日鍛バルブ株式会社 | Challenge Creation Speed

創業者である柴柳新二の
「日本の鍛造業を立派なものにしたい」という想い、
ひいては日本のものづくり力を底上げしようという
大きな志が今も息づいています。

日鍛バルブの歩み

It's used at such. - こんなところに使われています

当社製品は、普段なかなか目にすることができないところに使われておりますが、
当社の主力製品であるエンジンバルブは、乗用車や二輪車をはじめとするエンジン内で重要な役割を担っております。
また、ローラーロッカーアームなど、エンジンバルブ周辺の動弁系部品も手掛けており、ユニットによる製品開発や
商品展開を可能としております。
さらに、乗用車だけでなく建設・産業・農業用車両にも搭載されるデファレンシャルギアには、
当社の精密鍛造工法で製造された歯車が活躍しております。

動弁機構

動弁機構

エンジンの動弁部品

現代社会において、主要な動力源であるエンジン。
乗用車のエンジンは、約5000個の部品から成り立っています。
その中でも、当社の主力製品であるエンジンバルブは、燃焼室に面しており、燃焼時に 繰り返し発生する圧力を密閉する必要があるため、信頼性・耐久性が求められる重要部品です。
また、RRAとHLAは、カムシャフトからの入力を、摩擦抵抗を減らし、正確にエンジンバルブに伝え、燃費改善に貢献しています。

吸気用エンジンバルブ
シリンダー内に空気/混合気を吸気、密閉するための弁です。
排気用エンジンバルブ
シリンダー内で発生する高温の燃焼ガスを密閉、排出するための弁です。
ローラーロッカーアーム
カムとの摩擦抵抗を低減する部品であり、燃費に寄与することができます。
油圧式ラッシュアジャスター
燃焼室内の温度変化により発生するエンジンバルブの熱膨張/収縮に応じて、バルブクリアランスを油圧で自動調整する部品となります。

差動装置

差動装置

デファレンシャルギア

エンジンからの動力を左右のタイヤに適切に振り分け、コーナリングをスムーズに行えるようにするのがデファレンシャルの役目です。デファレンシャルユニット内では、当社の精密鍛造技術で作られたベベルギア(傘歯車)が活躍しています。
1963年にBLW社と技術提携を行い、精密鍛造歯車の製造を行っております。鍛造工程の時点で精密な形状に成形できる精密鍛造工法で、幅広いサイズやデザインに対応しています。高い技術を活かして、常に新たな領域での製品開発に挑んでいます。

精密鍛造歯車

What is Engine Valve ?エンジンバルブとは?

二輪車・四輪車から農機や建設機械、チェンソーや芝刈り機などの汎用製品、船舶から発電機まで、
さまざまな製品のエンジンに搭載されている部品です。

エンジンを心臓にたとえるなら、
エンジンバルブは心臓の弁といえます。

エンジンバルブ エンジン内部の燃焼室では、吸い込んだ空気とガソリンの混合気を圧縮、燃焼させ、燃焼後のガスを排出するという一連の動きが連続して行われています。エンジンバルブはその吸気口と排気口に設置されており、適切なタイミングで常に開いたり閉じたりする動きをしています。
※吸気口のエンジンバルブ(吸気弁)よりも排気口のエンジンバルブ(排気弁)のほうが高温(Ex.市販車の場合は800℃~1000℃、レーシングカーの場合は1000℃以上)にさらされるため、より一層の強度が求められます。

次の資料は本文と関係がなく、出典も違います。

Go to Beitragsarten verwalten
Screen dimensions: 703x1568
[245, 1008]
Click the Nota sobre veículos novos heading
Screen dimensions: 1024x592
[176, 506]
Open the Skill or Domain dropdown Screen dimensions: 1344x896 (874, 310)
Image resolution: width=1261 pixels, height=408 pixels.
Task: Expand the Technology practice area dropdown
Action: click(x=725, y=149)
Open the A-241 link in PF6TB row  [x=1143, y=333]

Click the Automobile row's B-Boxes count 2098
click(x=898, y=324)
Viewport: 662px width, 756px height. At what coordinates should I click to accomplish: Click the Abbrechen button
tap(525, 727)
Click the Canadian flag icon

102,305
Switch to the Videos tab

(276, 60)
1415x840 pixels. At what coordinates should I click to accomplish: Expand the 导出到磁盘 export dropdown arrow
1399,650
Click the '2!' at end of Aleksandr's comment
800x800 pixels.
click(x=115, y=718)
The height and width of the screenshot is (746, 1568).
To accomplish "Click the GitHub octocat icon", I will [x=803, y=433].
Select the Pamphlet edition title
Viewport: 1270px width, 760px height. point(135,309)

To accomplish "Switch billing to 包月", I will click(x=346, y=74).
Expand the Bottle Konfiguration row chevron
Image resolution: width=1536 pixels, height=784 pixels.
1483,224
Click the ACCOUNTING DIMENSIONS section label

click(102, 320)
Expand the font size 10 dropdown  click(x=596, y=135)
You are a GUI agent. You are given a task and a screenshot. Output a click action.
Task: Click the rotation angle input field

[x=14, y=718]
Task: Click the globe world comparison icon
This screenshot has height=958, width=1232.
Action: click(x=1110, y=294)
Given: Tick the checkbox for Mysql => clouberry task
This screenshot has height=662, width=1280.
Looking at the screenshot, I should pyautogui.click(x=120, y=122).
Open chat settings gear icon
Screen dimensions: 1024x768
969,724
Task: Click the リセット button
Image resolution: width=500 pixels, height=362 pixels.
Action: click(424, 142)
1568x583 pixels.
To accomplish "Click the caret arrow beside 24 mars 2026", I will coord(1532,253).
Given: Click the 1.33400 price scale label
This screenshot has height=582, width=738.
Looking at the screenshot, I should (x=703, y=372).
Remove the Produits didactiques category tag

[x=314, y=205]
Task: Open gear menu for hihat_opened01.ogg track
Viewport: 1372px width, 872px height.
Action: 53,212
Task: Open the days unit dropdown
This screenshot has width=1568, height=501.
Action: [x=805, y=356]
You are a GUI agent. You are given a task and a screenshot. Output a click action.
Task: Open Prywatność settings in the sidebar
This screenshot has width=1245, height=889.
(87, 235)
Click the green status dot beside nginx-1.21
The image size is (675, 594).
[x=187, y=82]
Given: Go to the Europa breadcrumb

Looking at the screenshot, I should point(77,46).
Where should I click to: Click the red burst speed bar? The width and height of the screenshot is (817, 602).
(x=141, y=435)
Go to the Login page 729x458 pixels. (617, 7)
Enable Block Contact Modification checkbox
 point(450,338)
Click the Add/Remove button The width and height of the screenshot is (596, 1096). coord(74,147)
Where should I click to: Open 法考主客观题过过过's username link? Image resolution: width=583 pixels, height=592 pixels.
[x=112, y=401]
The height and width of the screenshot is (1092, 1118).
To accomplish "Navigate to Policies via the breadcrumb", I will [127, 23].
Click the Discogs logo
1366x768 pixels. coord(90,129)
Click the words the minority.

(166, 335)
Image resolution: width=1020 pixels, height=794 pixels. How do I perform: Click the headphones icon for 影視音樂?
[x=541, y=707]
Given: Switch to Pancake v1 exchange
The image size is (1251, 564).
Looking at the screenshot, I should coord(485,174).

その他、自動車の差動装置に採用される歯車(ベベルギア)、エンジン動弁系部品であるバルブリフターやローラーロッカーアームなど、当社のものづくりは“動力(機械等を動かす力)”と切っても切れない関係にあります。

Manufacturing Capability - ものづくり力

Technology技術

日鍛バルブのコア技術は、
戦前より続く優れた鍛造技術です。

鍛造(Forging)とは
金属の加工法のひとつで、ハンマーやプレス機等で金属に力を加えて成形する方法のことです。金属に圧力を加えることです。金属内部の気泡などの隙間を圧着させ、結晶が整い、強度の高い製品を作ることができます。

鍛造技術自体は紀元前から存在するもので、たとえば、世界に誇る日本刀も鍛造品のひとつです。
もちろん当社の製品も鍛造技術なしには存在しません。

Manufacturing Process製造工程

日鍛バルブの製品は
熱間鍛造技術と機械加工技術によって生み出されています。

製造工程

かつては1工程につき職人1人が張り付いて作業していた時代もありましたが、現在の製造ラインでは機械化・自動化が進んでいます。鍛造精度の向上・工程の削減・設備台数の削減・人員削減など、日々、製品の低コスト化のための製造ライン構築が求められています。

当社では独自に開発した合理化ラインであるNGV(Next Generation Valve)ラインを構築しています。技術の精度を向上させながら鍛造から機械加工までの工程集約を図り、人の手による作業を最小限に抑えたことで自動化ラインを実現。また、これまでより少ないスペースで生産能力を拡大することができ、生産性を向上させることに成功しました。“止まらないライン”、“不良品ゼロ”などをコンセプトに当社独自のNGVラインの進化は今後も続いていきます。

Product Development製品開発

設計・製造・生産技術・営業との緊密な連携により、
お客様の幅広いニーズにお応えできます。

  • 市場を先取りした先行開発
  • 社内シーズを形にする開発
  • お客様や協力メーカーとの共同開発
  • お客様のご要望や課題解決のための製品開発
製品評価・解析、性能・信頼性試験用設備は本社技術センターに集約

これまで携わってきた製品開発の中で蓄積された精度の高いデータに基づき、日鍛バルブ独自の評価・解析技術を築き上げてきました。お客様との共同検証にもスムーズに対応できる環境を整え、高品質かつ低コストな製品開発をサポートしています。

Quality Control品質管理

日鍛バルブは品質管理においても“ニッタン流”。

ISOやTSの取得はもちろん、その精神にのっとった独自の品質チェック基準を設けています。

「図面通りに確かな品質の製品をお客様とお約束した通りの作り方でつくる」、これはものづくりにおける基本中の基本です。それを実現するためには日々の地道な改善活動が欠かせません。不良品を出さない生産プロセスの構築を目指すNPM活動には特に力を入れています。

また、当社ではグローバルに拠点を展開しているため、作業指導や手順にもより一層の工夫が求められます。たとえば、寸法を測る作業ひとつにしても日本でのやり方を押しつけることはしません。各拠点に最適な作業指導・手順を十分に検証し、採用しています。

品質を厳しくチェックする正しい目、たゆまぬ改善活動、適材適所のマネジメントがニッタンブランドを支えています。